Work to be completed
In the post about social artist Bill Stapleton, write out the part beginning at the words "Social Art, I" and stopping after "to my attention.", swapping "sacrifices" for "compromises".

Wednesday, February 20, 2008

Social Artist Bill Stapleton

Social Art, I have never heard this term before but it fits pefectly. Human-scapes another right on the mark term. I never knew about this man before he died, I wished I could have met him, he created work not for himself or for personal recognition/fame, he created work that tried to help others. He thought of the subject before himself and made sacrifices for his art. His art was not about the me but instead about the we. Thanks SH for bringing this mans life and work to my attention.

Asked by his biographer whether, at 75, if he still had "the fire" in him, Mr. Stapleton reflected, "Sure, I still get passionate about causes, about inequity and inequality, about what's wrong with our society, with the environment and with the economic system ... Look, you have to have anger, passion, indignation, love, tenderness - the whole gamut of human emotion - if you're going to be a real artist. Injustice is always with us, and one of the jobs of responsible artists is to respond to it. Art becomes an essential voice in all the chaos of our times: A tool for bearing witness, and a weapon for effecting change."

Records supplied
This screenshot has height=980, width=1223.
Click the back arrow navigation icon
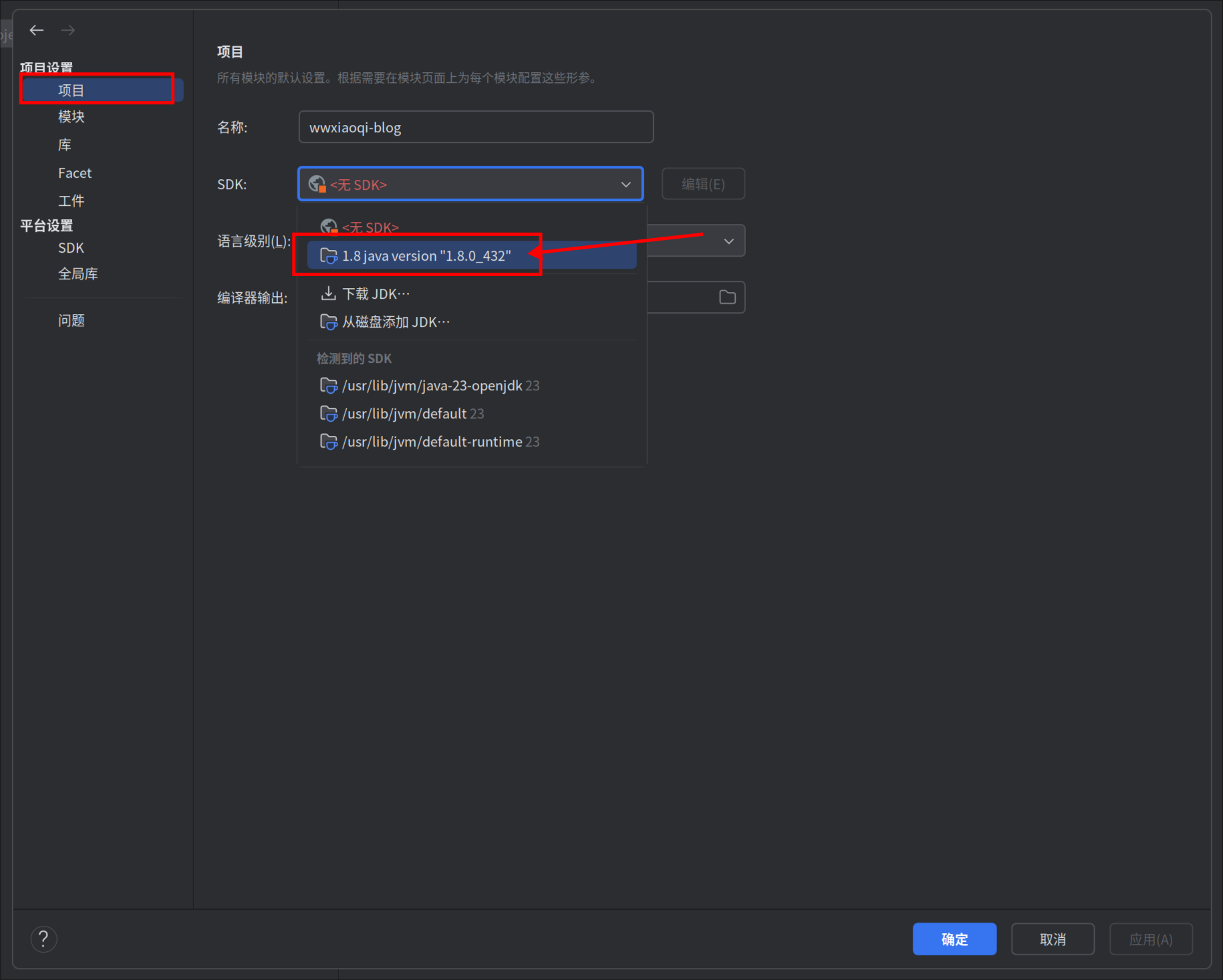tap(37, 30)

* * *

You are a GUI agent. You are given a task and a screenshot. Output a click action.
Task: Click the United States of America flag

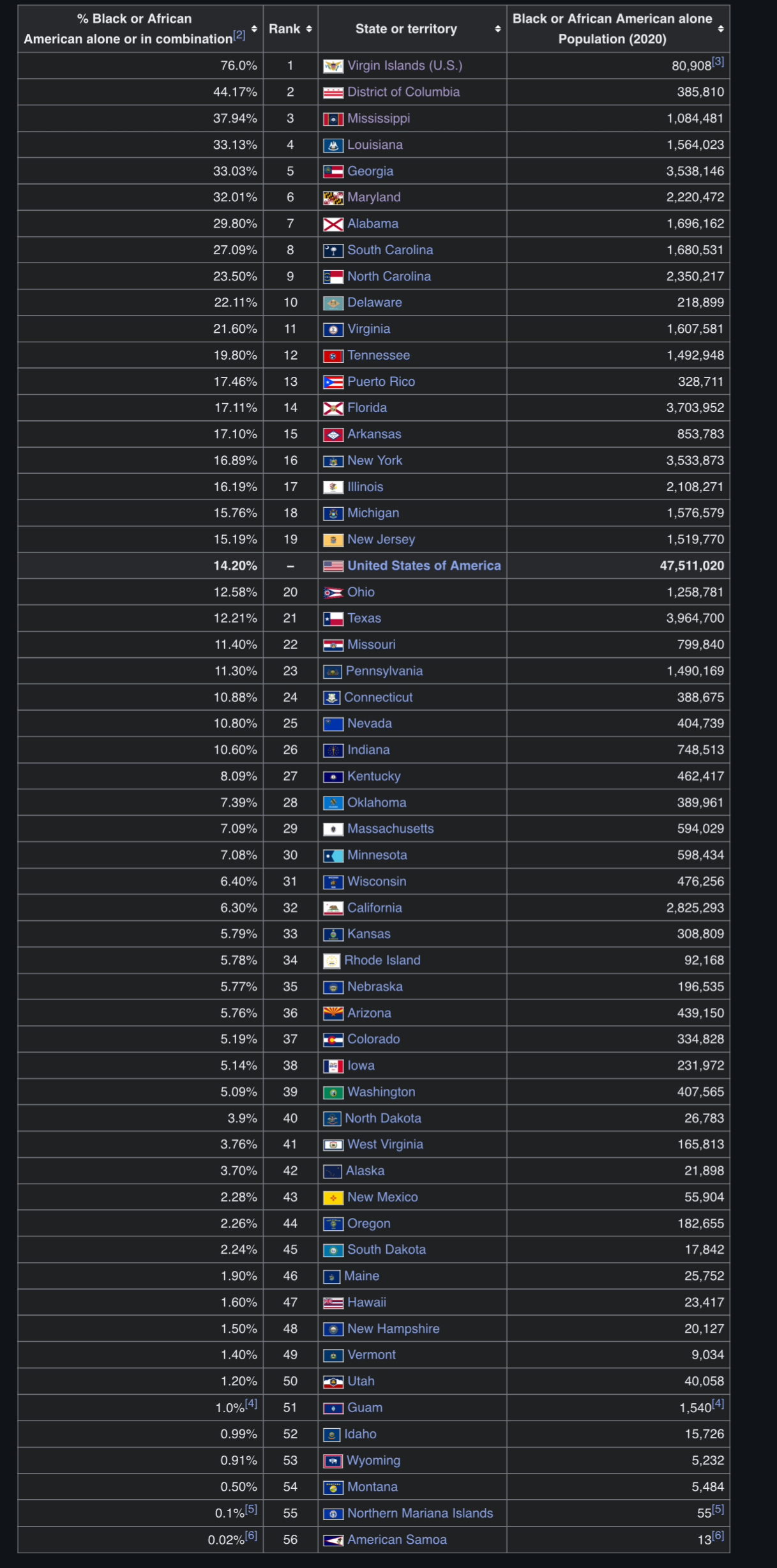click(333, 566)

Response to the exercise
Social Art, I have never heard this term before but it fits pefectly. Human-scapes another right on the mark term. I never knew about this man before he died, I wished I could have met him, he created work not for himself or for personal recognition/fame, he created work that tried to help others. He thought of the subject before himself and made compromises for his art. His art was not about the me but instead about the we. Thanks SH for bringing this mans life and work to my attention.